Bank Economists Foresee Economic Soft Landing, But Concerns Linger
WASHINGTON — A panel of the nation’s top bank economists sees the U.S. economy continuing to expand through 2024, though at a slower pace than its long-term potential.
Perhaps of even greater interest to U.S. consumers at the moment, the latest forecast from the American Bankers Association’s Economic Advisory Committee, released Friday morning, shows a gradual easing of inflation toward the Federal Reserve’s objective of 2% over the next two years.
Its detailed forecast numbers can be found here.
The committee is made up of 13 chief economists from some of North America’s largest banks. It forecasts 1.6% inflation-adjusted growth this year, fourth quarter over fourth quarter, and 1.5% in 2023.
Which means while the economy, overall, will continue to move in a somewhat positive direction, it will be at a pace well below last year’s 5.5% growth rate.
“Earlier this year, the committee anticipated that containing COVID-19 would support continued above-trend growth,” said Richard DeKaser, committee chair and chief corporate economist at Wells Fargo & Co., in a written statement.
“That outlook deteriorated when supply chain issues reemerged due to Russia’s invasion of Ukraine and another pandemic wave in Asia, compounding persistently high inflation and prompting a more aggressive Federal Reserve response,” DeKaser said.
Despite these headwinds, the bank economists expect strong consumer spending to keep the overall economy moving forward. The committee foresees real consumer spending rising 2.5% this year and 1.8% next year, supported by low unemployment and exceptional wealth gains over the previous few years.
“Unemployment remains low and job gains are expected to continue,” DeKaser’s analysis continued. “Moreover, 2019, 2020 and 2021 were the highest three years on record for gains in inflation-adjusted wealth per household, which will provide a strong tailwind for the consumer economy.”
Outlook for Business Mixed
There are some promising signs in the committee’s forecast for businesses. For instance, the member economists believe business investment will rise 6.2% this year, and then bump up an additional 2.8% in 2023.
On the other hand, they also agree that inventory accumulation will continue to be slow.
“Labor shortages have constrained production, spurring firms to invest in technology to increase efficiency,” DeKaser said. “At the same time, profit margins are strong and supply chain conditions are expected to improve, which should mitigate inflation pressures somewhat.”
Despite support from the consumer and business sectors, two sectors — international trade and government — are expected to be a drag on the economy in the near term.
As one might expect, the nation’s major trade partners in Europe and Asia are beset by multiple problems, including the war in Ukraine, high energy prices and the stubborn lingering effects of COVID-19.
As a result, trade flows — and the economic activity they stimulate — are expected to stay slow for the foreseeable future.
At the same time, the committee expects government spending to weaken with the termination of pandemic-support programs.
Confidence in Fed’s Response to Inflation
The committee noted that after inflation and labor compensation surged during the first quarter, the Federal Reserve adopted a more aggressive posture for monetary tightening.
Following a 50 basis point increase in the federal funds rate target in early May, the group expects another 150 basis points this year followed by 50 basis points more early next year.
Quantitative tightening of the Fed’s balance sheet will further contribute to rising interest rates going forward.

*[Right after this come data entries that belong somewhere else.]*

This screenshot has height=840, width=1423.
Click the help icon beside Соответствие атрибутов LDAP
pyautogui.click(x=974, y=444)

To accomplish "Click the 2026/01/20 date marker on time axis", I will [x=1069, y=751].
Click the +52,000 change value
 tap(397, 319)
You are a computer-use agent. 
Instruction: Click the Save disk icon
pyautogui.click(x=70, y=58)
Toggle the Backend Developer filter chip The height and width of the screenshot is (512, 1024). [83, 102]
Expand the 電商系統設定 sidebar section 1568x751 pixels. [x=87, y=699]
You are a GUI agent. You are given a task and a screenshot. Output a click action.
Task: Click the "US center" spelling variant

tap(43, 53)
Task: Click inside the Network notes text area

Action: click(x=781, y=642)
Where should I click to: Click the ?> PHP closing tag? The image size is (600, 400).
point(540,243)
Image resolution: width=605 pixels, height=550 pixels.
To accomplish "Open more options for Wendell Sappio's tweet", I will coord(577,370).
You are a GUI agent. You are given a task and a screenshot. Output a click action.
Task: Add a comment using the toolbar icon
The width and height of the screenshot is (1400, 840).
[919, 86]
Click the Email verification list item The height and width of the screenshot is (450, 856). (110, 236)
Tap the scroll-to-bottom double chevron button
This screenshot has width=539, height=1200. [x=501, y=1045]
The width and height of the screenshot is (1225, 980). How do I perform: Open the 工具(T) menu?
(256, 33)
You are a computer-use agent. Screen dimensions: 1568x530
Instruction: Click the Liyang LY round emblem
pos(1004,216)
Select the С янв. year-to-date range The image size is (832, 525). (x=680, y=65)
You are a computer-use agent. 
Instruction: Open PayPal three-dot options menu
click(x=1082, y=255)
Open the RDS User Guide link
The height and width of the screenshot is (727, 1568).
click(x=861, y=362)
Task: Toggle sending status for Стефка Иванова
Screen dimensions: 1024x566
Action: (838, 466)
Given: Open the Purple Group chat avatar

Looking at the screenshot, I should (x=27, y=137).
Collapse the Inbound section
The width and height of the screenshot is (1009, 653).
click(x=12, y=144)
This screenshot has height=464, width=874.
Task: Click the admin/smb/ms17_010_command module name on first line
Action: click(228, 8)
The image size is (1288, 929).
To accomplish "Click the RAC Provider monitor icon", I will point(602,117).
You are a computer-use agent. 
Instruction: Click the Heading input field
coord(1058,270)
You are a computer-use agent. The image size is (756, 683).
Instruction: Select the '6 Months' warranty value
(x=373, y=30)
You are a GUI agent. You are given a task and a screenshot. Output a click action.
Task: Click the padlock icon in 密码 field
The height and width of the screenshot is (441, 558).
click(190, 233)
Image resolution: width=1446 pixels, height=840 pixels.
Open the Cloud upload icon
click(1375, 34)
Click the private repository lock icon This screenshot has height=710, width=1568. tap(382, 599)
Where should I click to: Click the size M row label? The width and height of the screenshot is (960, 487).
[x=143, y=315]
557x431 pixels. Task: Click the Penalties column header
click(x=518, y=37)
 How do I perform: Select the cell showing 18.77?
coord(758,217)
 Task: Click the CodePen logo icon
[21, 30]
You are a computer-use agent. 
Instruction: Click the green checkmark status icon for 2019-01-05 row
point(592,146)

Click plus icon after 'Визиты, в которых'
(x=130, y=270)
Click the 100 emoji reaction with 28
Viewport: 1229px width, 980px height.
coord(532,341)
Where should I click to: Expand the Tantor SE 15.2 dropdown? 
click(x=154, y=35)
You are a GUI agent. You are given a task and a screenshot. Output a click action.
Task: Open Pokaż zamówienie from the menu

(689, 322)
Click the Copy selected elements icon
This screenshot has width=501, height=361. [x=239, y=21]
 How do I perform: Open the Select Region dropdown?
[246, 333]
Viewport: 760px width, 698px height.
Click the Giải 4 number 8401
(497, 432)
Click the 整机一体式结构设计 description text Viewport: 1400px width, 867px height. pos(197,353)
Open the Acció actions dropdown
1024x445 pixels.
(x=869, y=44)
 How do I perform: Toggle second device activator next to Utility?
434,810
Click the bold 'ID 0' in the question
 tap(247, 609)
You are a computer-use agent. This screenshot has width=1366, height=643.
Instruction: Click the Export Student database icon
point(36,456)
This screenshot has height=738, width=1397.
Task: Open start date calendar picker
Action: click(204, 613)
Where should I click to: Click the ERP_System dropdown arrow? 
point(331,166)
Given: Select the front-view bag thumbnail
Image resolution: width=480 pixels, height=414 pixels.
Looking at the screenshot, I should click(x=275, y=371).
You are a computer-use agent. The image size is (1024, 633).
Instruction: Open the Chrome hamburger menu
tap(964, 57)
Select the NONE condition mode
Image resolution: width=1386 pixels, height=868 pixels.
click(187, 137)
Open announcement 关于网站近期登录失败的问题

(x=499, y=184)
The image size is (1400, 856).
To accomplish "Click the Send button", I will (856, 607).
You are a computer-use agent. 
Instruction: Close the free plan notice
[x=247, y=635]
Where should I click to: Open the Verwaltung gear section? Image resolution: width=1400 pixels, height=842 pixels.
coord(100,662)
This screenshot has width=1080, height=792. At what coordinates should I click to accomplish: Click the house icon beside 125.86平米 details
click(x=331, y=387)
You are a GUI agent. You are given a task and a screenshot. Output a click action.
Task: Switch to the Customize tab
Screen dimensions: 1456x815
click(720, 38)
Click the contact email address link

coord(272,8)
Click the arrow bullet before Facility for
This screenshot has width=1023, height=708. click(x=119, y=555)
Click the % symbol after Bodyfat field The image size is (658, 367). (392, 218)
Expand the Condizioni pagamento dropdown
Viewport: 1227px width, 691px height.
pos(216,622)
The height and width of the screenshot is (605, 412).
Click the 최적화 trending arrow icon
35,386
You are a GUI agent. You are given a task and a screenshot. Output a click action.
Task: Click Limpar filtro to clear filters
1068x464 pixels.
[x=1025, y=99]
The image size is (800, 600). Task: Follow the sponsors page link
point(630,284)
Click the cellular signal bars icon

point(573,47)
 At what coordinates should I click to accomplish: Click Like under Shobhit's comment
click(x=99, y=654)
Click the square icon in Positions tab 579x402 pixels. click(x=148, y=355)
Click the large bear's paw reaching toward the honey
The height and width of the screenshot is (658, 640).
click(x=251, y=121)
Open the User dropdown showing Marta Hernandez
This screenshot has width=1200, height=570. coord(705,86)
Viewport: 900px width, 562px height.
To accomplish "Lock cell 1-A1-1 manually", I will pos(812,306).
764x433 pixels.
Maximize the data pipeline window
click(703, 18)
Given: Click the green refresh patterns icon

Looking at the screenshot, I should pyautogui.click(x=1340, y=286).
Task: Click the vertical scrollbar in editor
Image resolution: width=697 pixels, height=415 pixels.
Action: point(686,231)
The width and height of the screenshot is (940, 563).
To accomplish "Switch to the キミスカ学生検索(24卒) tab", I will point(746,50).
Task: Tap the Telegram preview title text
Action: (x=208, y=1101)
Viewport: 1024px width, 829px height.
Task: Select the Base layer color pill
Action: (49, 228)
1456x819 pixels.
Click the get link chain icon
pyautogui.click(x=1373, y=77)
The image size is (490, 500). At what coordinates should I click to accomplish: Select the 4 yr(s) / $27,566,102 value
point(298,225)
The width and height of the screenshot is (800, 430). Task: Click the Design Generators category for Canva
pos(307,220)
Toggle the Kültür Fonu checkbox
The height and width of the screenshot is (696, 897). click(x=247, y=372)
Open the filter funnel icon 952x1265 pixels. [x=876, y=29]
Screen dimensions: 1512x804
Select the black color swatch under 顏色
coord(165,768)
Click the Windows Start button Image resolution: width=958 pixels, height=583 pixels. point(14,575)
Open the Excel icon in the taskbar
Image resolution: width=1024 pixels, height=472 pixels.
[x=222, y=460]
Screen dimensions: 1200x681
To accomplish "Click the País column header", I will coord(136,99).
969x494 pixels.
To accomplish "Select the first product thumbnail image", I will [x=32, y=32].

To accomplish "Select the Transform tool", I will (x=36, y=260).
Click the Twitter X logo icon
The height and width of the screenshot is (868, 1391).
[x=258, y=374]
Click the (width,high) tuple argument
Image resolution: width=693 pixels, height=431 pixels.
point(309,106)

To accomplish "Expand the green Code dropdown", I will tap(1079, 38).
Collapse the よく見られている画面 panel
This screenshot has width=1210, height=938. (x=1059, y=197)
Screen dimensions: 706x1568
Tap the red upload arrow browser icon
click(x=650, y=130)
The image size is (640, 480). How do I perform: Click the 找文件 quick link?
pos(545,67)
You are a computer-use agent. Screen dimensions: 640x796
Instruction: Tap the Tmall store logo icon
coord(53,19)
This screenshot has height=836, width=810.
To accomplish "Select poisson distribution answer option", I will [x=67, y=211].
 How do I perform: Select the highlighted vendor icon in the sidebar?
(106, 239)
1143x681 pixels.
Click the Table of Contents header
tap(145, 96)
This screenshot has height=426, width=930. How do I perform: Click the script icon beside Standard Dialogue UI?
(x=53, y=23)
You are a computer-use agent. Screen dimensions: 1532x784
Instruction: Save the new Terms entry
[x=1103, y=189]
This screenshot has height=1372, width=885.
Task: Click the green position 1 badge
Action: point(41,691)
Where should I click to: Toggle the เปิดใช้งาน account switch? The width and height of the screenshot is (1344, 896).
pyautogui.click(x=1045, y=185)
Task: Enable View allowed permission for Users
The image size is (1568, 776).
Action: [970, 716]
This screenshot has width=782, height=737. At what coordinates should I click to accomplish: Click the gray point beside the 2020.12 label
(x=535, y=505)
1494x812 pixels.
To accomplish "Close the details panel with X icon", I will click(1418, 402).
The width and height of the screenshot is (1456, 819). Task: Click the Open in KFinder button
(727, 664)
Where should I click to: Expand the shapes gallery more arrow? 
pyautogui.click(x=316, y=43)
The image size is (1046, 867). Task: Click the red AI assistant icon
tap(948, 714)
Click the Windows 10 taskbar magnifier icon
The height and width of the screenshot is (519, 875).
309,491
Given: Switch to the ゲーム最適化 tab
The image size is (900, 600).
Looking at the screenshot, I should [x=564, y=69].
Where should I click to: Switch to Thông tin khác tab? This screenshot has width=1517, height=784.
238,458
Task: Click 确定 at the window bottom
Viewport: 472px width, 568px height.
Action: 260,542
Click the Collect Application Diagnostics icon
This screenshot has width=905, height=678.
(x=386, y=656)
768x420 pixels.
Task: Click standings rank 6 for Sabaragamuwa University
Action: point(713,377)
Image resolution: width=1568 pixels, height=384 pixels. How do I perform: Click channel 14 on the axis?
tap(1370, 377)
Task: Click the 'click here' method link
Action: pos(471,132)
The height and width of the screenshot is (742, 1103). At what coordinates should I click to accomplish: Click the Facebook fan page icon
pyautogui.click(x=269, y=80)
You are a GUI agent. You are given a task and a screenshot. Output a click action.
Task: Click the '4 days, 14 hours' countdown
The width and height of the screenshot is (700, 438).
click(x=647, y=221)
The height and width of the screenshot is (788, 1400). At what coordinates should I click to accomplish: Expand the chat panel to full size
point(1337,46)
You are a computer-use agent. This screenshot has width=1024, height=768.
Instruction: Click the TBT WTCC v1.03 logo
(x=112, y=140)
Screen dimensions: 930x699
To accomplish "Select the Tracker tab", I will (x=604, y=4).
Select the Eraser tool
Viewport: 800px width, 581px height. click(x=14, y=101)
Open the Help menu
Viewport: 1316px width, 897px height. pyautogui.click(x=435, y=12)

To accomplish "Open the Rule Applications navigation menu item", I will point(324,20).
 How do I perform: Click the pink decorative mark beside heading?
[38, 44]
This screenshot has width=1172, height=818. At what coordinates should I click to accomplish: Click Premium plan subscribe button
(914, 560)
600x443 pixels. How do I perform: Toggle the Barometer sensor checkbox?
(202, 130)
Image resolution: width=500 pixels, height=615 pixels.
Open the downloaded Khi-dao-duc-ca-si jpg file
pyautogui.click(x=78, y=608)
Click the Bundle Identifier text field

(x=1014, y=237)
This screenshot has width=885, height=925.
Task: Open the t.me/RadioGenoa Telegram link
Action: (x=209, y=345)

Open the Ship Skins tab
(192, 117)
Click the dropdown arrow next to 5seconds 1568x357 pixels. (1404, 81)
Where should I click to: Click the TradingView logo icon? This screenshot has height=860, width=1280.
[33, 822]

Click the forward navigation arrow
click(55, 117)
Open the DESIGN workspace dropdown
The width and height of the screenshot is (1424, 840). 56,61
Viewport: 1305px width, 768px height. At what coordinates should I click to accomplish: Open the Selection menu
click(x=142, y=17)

The committee believes market interest rates will respond accordingly, with rates on the 10-year Treasury note climbing to 3.2% and mortgage rates at 5.3% by year-end.
The committee also expects higher interest rates, along with the other drags on the economy, to stem excessive inflation. The group forecast is for consumer price inflation to recede steadily from near 8% in the first quarter to 6.3% in the fourth quarter, then 2.4% a year later.
“It looks like the Federal Reserve will successfully bring inflation down to more tolerable levels in the foreseeable future,” said DeKaser. “However, there are substantial risks to this outlook.”
According to the committee, the risks are biased to the downside and there is a 40% chance of recession next year. Overtightening by the Federal Reserve, stubbornly elevated inflation, little resolution to supply chain problems, or a housing correction could tip the economy into a downturn.
As to housing, all the bank economists believe that stretched affordability will drive a substantial deceleration in future house price appreciation. Nonetheless, due to the short supply of homes for sale, the group does not expect broad-based price declines.